Your output should be the line that contains "How do I perform: Uncheck" and all lines after it in the records, retyped exactly through the last one.
── Data supplied
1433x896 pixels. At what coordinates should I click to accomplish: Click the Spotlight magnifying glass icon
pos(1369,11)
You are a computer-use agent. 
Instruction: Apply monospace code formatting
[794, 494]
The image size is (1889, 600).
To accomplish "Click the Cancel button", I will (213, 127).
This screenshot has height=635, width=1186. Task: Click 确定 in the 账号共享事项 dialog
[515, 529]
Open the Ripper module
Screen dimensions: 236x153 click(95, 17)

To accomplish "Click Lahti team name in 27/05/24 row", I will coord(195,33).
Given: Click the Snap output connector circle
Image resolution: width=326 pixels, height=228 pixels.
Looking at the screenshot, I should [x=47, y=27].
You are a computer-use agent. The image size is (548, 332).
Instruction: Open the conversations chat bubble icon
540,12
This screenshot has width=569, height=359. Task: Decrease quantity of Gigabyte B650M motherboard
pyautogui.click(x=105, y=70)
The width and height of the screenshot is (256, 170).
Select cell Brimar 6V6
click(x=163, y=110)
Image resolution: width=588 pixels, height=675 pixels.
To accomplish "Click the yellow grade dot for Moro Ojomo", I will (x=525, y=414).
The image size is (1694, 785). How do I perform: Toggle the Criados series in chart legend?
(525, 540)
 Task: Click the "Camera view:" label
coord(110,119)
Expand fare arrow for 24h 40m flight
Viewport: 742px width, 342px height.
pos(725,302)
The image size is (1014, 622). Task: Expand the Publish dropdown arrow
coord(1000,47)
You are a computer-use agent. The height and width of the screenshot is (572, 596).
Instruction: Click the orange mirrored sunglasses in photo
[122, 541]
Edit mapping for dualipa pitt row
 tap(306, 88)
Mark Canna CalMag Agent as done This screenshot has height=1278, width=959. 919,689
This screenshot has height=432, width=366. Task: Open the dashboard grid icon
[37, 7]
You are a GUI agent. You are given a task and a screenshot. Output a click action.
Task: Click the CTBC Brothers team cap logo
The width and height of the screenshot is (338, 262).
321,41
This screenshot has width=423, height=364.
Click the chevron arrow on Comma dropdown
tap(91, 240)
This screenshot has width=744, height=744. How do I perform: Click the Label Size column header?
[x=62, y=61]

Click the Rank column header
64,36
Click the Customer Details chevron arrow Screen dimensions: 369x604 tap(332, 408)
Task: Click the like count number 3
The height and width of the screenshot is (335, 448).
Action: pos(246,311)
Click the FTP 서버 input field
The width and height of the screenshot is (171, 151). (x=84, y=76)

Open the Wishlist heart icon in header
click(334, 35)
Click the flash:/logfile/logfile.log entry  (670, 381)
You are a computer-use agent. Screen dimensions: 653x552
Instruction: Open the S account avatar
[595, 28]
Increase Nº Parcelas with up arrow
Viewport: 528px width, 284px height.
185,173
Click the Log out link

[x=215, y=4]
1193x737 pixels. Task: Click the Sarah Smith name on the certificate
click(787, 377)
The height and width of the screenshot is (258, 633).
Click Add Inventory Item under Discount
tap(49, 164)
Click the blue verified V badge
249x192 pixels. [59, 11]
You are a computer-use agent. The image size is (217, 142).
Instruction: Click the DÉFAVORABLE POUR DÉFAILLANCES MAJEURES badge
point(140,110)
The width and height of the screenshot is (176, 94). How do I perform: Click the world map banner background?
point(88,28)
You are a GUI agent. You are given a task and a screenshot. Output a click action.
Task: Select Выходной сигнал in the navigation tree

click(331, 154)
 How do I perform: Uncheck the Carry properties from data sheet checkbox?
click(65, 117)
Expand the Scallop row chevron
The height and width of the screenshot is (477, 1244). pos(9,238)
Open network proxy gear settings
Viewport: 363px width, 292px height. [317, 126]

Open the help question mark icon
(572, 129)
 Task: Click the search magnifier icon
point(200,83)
────
Response for this exercise
 How do I perform: Uncheck the Carry properties from data sheet checkbox?
click(65, 117)
Expand the Scallop row chevron
The height and width of the screenshot is (477, 1244). pos(9,238)
Open network proxy gear settings
Viewport: 363px width, 292px height. [317, 126]

Open the help question mark icon
(572, 129)
 Task: Click the search magnifier icon
point(200,83)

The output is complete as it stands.